Gayle L. Smith
Group Operations Officer
This single engine practice provided training that would permit the crews to cope with having to fly formation with the loss of one engine from battle damage.
This flak map, of the French coastline and limited interior area, reflects the more permanent installation that we tried to avoid, or that we had to penetrate on the missions. Crew members on debriefing after each mission would continue to verify these, as well as identifying other enemy defenses.
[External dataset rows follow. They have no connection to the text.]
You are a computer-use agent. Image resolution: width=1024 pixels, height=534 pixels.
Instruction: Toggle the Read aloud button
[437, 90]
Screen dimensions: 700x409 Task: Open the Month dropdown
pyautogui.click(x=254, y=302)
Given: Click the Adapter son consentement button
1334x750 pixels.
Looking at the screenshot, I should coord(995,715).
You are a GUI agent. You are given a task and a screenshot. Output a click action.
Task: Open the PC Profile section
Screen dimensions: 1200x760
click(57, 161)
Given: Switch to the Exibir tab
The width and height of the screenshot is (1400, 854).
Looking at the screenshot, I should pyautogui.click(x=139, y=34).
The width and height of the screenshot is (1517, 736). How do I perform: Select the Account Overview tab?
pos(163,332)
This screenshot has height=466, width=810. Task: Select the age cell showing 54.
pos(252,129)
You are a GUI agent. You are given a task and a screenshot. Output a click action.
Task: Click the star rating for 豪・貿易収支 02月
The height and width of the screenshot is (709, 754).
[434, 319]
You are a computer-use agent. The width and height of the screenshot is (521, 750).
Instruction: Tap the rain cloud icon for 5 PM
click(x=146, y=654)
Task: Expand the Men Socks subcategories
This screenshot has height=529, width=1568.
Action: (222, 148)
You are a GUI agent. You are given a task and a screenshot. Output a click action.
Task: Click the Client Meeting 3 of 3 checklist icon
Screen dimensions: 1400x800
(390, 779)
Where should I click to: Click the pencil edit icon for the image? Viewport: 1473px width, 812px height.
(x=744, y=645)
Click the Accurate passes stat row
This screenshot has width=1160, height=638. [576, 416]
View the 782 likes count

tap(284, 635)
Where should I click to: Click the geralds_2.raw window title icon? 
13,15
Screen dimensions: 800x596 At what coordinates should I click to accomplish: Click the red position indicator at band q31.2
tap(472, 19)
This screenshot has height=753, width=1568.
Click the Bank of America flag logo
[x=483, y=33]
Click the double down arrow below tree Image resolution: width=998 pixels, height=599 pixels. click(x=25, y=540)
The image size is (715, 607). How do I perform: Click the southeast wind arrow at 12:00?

This provides the same information in the Netherlands. Some of the most intense flak would be located around German airfields in the Netherlands and France. A majority of our missions, for the first three months, were directed at the airfields to disrupt the German air capability, and hopefully destroy a lot of their fighters in the meantime. Missile sights on the French coast were also protected with the same intensity.
This was one of the lesser damaging crash landings.
They are really awaiting their aircraft to return from a mission. These aircraft were their pride and joy. It was their baby and they treated it accordingly.
This photo is the follow on Commanders to Col. Storrie. Col. Caldwell, far right, took command from Col. Storrie. [Col. Caldwell was shot down on April 12, 1944, while leading the group against a missile site/coastal defense site at Dunkirk.] Col. Seymour, left, became Commander, but lost his life in a B-26 crash near Chipping Ongar on July 17, 1944. Col. Brown, center, became Commander through VE Day, May 7, 1945.
This is our D-Day (June 6, '44) formation against coastal defenses in the invasion area. Then Major Joe Whitfield, the 557th Squadron Commander, was Group Leader; then Major Glen Grau, the 556th Squadron Commander, was the 2nd Box Leader, and then Capt. Bernard Thompson, 559th Squadron, a frequent Box Leader was the 3rd Box Leader.